Task to complete
Exactly and without additions, transcribe the line that contains "This screenshot has height=368, width=351." and every line after it in the data.

== Study material

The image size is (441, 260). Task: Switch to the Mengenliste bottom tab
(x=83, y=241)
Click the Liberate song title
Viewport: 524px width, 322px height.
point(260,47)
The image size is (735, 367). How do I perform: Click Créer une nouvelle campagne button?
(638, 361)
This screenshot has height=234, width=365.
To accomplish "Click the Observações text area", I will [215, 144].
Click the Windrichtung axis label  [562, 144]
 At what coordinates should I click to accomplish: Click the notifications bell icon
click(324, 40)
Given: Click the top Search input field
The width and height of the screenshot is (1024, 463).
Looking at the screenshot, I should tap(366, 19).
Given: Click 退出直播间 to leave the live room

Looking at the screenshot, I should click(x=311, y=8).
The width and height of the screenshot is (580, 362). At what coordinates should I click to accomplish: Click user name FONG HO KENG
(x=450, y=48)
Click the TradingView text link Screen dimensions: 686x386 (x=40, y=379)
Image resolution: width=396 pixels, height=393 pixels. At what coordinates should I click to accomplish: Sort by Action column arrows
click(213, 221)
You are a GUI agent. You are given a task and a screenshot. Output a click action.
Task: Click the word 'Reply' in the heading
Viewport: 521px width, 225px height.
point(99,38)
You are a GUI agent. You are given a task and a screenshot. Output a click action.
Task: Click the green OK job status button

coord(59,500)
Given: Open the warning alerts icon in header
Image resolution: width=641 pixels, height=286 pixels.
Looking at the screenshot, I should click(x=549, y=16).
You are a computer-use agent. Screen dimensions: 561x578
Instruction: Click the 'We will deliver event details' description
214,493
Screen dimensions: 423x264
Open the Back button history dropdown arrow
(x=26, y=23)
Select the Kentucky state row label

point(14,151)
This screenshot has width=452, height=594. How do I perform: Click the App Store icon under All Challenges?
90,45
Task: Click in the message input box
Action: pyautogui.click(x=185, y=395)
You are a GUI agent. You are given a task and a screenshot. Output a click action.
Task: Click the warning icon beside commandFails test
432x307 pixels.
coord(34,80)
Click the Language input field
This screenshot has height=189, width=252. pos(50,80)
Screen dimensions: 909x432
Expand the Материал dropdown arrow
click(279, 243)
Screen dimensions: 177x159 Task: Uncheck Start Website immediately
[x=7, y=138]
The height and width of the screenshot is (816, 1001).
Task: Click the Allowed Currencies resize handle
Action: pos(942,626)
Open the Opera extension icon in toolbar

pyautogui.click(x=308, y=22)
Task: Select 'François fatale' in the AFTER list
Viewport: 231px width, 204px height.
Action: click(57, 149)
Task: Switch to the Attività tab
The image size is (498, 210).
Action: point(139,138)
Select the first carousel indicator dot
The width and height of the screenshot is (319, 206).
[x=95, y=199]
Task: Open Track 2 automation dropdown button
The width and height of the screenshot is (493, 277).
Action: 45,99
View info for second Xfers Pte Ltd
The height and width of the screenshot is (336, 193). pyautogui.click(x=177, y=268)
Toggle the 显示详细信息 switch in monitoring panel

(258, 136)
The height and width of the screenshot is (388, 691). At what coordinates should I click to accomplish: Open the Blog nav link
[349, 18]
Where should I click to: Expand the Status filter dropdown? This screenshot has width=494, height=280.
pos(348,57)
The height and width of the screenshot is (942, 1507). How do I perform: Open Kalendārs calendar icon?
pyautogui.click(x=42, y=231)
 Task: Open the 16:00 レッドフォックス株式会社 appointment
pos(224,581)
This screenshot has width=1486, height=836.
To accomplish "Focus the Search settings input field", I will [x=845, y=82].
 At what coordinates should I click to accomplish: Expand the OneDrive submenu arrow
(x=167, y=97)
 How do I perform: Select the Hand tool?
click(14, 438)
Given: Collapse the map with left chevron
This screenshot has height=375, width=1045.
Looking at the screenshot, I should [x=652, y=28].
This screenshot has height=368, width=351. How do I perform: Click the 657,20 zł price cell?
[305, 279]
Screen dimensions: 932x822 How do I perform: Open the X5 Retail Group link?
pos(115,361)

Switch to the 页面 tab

====

Solution below
This screenshot has height=368, width=351. How do I perform: Click the 657,20 zł price cell?
[305, 279]
Screen dimensions: 932x822 How do I perform: Open the X5 Retail Group link?
pos(115,361)

Switch to the 页面 tab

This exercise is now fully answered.